** Excerpt **
-- START --
Infinite Fractal

Started by
2 comments, last by -XM- 8 years, 11 months ago

I've implemented the code here in my XNA project: http://blogs.msdn.com/b/shawnhar/archive/2006/12/12/technicolor-julias.aspx

I have a fractal drawing on the screen I can zoom in and out. However, when I zoom in to a certain amount the fractal ends and the pixels get distorted.

What I'm after is a fractal I can zoom into infinitely and it keeps giving me new patterns. Is this not possible to do in real time? If it's possible, can someone point me to good resources on how to do this in XNA4/HLSL? My google searches came up with nothing.

Thanks!

Advertisement

From the comments of that very article:

Hi
First off great work, I'm impressed, was going to try to draw a mandelbrot for my first XNA program but mine wouldn't have been anywhere near has good.
Any reason why after a certain amount of zoom, the image gets pixelated and unmovable? can't fractals zoom indefinitly? I changed the fx file so that iterations was a paramter instead of a constant, and that helped, but still I eventually get lots of blocks.
Anyway - great work.


I think it's running up against the limits of 32 bit floating point precision. Fractals can only zoom forever if you have an infinitely precise way of doing your calculations...
-- END --
** Request 1 **
Please rewrite the fractal zoom thread from the words containing "Any reason why" through "lots of blocks.", putting "squares" in place of "blocks".
** Request 2 **
Extend the fractal zoom thread with a few more sentences after its final one.
The material after this point is separate from the fractal zoom thread.

** Raw data **
-- START --
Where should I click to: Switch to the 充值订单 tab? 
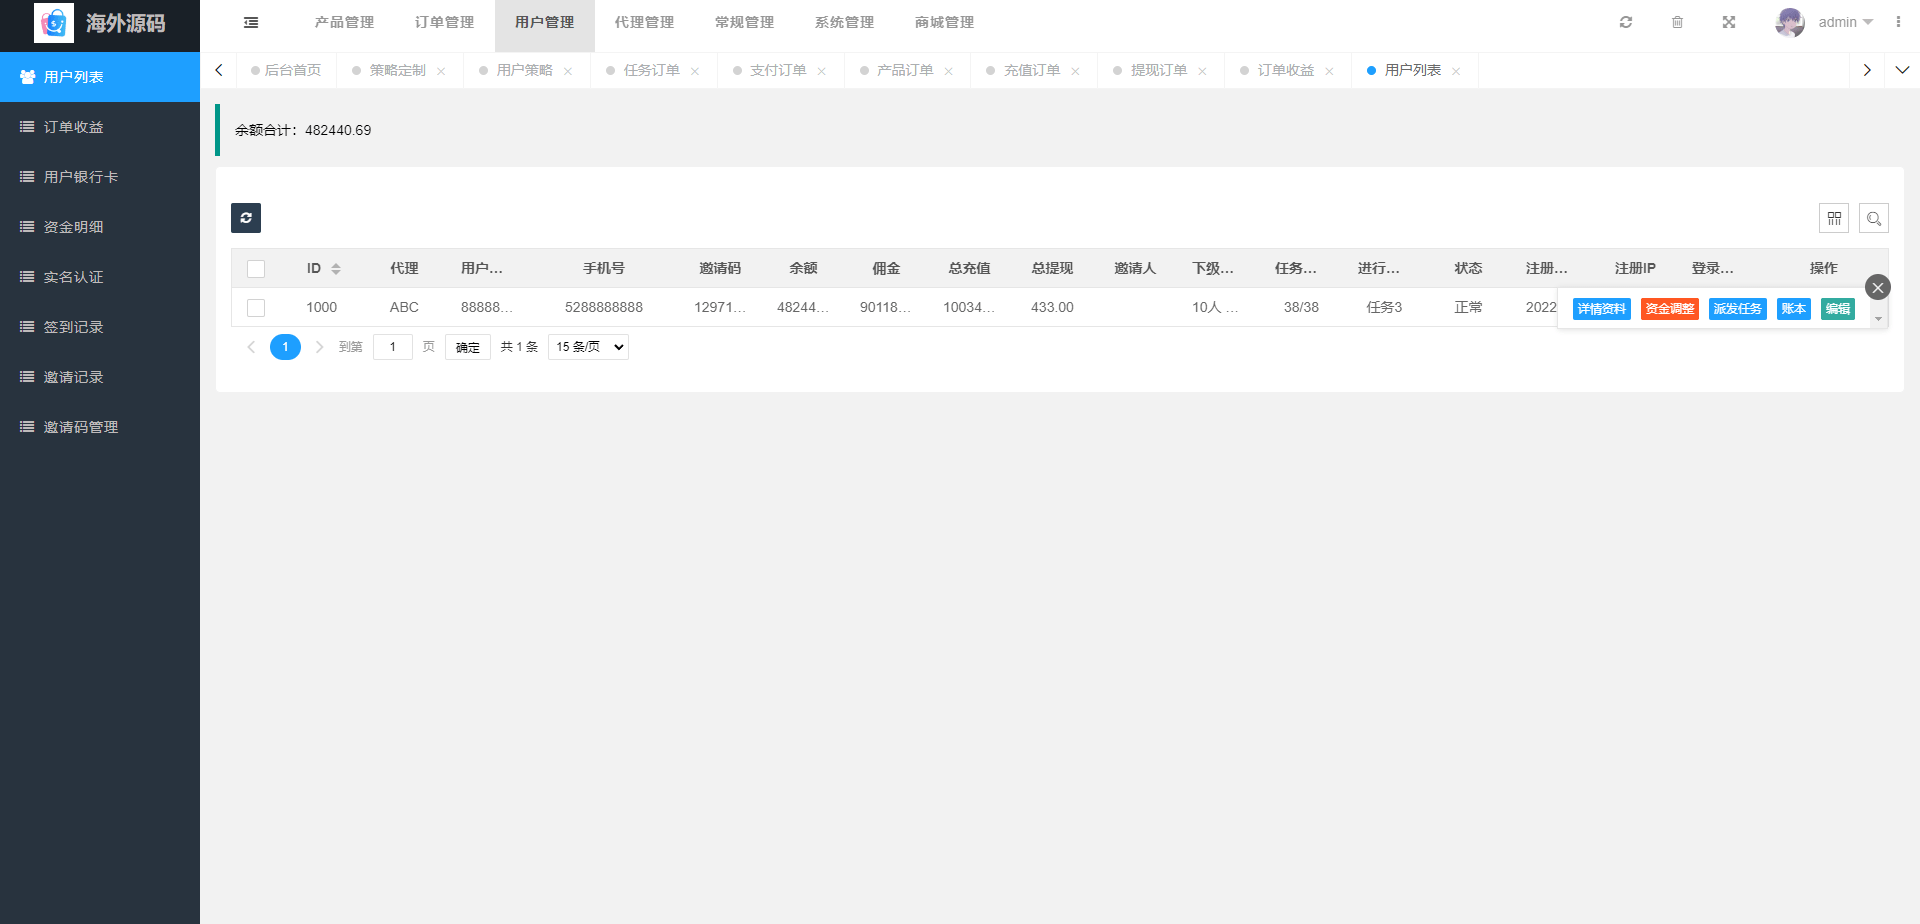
-- END --
** Exercise response 1 **
Any reason why after a certain amount of zoom, the image gets pixelated and unmovable? can't fractals zoom indefinitly? I changed the fx file so that iterations was a paramter instead of a constant, and that helped, but still I eventually get lots of squares.

** Exercise response 2 **
The obvious fix is to switch to higher precision at some zoom level, but that can be much slower and less well supported by graphics cards. To zoom infinitely deep would require arbitrary precision arithmetic, which is very slow to implement in any reasonable way on graphics cards (all those "super-deep" zooms you see on Youtube are made with CPU's and are not rendered in realtime). You could settle for some "nice" precision like, say, 256-bit arithmetic, and optimize the add/multiply operations on the graphics cards, you'll eventually reach a limit but it should still be realtime at that precision and you'll be able to zoom much further in.

There's also some advanced techniques to get more out of 32-bit floating-point precision, utilizing things like perturbation theory, but that can be tricky to implement (worth looking into). But at the end of the day if you truly want infinite precision you pretty much need to resign yourself to the fact that the further you zoom in, the more precision you need, and the slower it's going to be, so CPU's + offline rendering are king for really deep zooms.

“If I understand the standard right it is legal and safe to do this but the resulting value could be anything.”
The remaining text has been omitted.